CSS Layouts/Web Authoring Methodology

Introduction To Web Design

Meet The Elements

According to Jesse James Garrett, who wrote the textbook, The Elements of User Experience, he lists five planes in order to build a website. These sections are as followed:

  1. The Surface Plane: A series of web pages, made up of images and text. Some of these images are things you can click on, performing a function such as taking you to a shopping cart. Some of these images are just illustrations, such as a photograph of a product for sale or the logo of the site itself.
  2. The Skeleton Plane: Placement of buttons, controls, photos, and blocks of text. Optomizes the arrangement of these elements for maximum effect and efficiency--so that you remember the logo and can find that shopping cart button when you need it.
  3. The Structure Plane: How users got to that page and where they could go when they were finished there. Defines what the categories are, or what the products are on a site.
  4. The Scope Plane: The way in which the various features and functions of the site fit together.
  5. The Strategy Plane: Incorporates not only what the people running the site want to get out of it but what the users want to get out of the site as well.

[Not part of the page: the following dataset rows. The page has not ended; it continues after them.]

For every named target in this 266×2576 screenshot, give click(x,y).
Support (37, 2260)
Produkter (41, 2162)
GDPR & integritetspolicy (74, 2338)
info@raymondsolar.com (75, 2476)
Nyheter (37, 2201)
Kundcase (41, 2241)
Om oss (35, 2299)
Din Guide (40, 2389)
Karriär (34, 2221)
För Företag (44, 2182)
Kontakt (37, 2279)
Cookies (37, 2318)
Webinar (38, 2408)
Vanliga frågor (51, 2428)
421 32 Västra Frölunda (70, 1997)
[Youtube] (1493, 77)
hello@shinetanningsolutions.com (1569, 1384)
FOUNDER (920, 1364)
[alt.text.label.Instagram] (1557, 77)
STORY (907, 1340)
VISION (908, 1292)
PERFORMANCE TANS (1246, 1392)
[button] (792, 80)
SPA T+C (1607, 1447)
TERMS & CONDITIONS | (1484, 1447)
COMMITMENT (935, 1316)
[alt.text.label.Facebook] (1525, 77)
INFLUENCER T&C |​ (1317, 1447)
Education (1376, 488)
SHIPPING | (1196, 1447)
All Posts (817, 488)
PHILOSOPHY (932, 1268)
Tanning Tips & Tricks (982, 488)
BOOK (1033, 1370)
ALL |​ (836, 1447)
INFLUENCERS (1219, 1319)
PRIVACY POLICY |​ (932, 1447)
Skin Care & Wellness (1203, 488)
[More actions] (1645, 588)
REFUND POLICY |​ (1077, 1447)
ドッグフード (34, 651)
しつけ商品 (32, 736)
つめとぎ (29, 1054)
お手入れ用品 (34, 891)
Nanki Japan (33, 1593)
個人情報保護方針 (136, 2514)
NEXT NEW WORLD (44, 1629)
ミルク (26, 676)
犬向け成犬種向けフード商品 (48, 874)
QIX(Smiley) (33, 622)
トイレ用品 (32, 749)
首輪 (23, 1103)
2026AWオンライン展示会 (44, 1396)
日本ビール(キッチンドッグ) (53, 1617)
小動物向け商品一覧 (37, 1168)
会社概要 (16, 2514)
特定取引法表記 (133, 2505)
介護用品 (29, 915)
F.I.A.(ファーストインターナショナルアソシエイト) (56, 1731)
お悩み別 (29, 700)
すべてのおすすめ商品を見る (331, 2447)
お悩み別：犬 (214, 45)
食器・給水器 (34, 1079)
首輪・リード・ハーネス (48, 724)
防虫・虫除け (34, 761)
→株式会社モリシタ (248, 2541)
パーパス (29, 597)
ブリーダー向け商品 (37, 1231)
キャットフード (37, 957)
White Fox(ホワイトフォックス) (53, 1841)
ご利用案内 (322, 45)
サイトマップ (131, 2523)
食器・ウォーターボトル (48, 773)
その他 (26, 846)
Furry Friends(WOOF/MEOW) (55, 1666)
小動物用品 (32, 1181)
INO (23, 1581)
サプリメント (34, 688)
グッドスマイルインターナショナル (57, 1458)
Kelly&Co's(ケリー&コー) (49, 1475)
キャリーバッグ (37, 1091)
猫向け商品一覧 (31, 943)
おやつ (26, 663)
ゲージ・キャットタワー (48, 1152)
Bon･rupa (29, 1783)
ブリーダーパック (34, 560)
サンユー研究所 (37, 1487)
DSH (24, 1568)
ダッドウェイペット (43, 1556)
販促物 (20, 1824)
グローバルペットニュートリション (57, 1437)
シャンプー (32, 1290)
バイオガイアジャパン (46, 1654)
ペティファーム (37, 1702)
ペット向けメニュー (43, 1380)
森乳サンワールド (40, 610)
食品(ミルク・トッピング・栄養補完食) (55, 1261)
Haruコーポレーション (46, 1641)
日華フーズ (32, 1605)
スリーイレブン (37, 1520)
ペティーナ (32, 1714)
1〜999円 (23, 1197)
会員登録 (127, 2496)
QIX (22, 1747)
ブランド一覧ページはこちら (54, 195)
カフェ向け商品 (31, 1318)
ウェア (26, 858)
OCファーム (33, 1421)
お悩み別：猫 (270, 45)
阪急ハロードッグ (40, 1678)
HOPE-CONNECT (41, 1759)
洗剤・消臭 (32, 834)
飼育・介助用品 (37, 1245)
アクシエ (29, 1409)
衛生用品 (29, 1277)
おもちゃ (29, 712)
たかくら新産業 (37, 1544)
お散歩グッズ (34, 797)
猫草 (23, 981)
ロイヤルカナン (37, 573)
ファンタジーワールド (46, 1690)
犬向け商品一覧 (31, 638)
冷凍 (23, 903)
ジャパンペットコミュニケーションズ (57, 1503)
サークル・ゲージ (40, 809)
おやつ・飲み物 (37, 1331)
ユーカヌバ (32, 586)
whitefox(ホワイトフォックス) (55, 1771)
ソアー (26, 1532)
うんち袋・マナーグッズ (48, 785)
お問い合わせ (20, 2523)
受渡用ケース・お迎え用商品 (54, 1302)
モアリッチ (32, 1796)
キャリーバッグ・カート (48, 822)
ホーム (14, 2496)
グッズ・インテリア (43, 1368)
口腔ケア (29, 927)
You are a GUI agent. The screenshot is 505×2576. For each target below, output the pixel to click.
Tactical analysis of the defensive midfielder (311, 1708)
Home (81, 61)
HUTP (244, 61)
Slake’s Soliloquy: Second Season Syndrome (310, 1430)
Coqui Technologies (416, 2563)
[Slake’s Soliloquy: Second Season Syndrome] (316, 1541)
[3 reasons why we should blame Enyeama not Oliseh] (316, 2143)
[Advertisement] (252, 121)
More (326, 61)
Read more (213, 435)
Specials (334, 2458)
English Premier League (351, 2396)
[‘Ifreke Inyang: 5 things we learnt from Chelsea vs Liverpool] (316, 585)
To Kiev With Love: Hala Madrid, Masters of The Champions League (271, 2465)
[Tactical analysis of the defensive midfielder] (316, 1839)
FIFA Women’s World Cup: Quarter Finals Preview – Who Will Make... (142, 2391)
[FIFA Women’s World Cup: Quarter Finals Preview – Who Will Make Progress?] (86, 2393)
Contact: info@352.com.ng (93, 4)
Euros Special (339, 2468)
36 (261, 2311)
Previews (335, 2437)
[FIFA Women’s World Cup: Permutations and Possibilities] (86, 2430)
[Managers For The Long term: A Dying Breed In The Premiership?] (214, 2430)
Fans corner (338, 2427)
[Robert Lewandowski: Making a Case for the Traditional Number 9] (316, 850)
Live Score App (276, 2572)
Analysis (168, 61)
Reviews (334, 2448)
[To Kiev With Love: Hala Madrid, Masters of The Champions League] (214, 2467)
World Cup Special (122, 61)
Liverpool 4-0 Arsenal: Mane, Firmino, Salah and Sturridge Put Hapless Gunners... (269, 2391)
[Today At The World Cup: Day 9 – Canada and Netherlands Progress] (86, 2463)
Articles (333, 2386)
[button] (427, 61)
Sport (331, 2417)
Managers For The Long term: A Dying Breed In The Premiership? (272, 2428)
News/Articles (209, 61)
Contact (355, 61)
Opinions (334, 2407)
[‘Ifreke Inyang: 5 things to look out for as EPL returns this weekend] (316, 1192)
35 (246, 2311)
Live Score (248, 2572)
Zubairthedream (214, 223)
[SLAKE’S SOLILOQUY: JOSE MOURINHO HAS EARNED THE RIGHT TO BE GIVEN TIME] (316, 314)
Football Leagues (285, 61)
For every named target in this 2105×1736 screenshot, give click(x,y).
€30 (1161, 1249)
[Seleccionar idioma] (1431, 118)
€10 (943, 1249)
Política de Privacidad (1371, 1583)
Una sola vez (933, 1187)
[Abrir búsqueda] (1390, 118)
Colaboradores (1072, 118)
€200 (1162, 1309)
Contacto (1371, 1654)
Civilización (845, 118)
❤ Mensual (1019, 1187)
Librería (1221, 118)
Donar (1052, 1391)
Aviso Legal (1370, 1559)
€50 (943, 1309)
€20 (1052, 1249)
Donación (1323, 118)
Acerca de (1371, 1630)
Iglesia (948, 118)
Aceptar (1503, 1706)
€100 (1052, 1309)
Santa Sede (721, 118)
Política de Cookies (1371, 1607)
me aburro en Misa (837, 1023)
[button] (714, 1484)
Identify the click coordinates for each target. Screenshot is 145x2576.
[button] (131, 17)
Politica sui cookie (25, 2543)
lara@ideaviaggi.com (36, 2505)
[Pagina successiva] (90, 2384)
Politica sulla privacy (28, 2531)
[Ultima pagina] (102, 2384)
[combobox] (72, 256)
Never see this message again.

Building from Bottom to Top

These five planes--strategy, scope, structure, skeleton, and surface--provide a conceptual framework for talking about user experience problems and the tools we use to solve them. Plane by plane, the decisions we have to make become more specific and involve finer levels of detail.

Each plane is dependent on the planes below it. The surface depends on the skeleton, which depends on the structure, which depends on the scope, which depends on the strategy. When the choices made don't align with those above and below, projects derail, deadlines are missed, and costs begin to skyrocket when trying to piece the components together.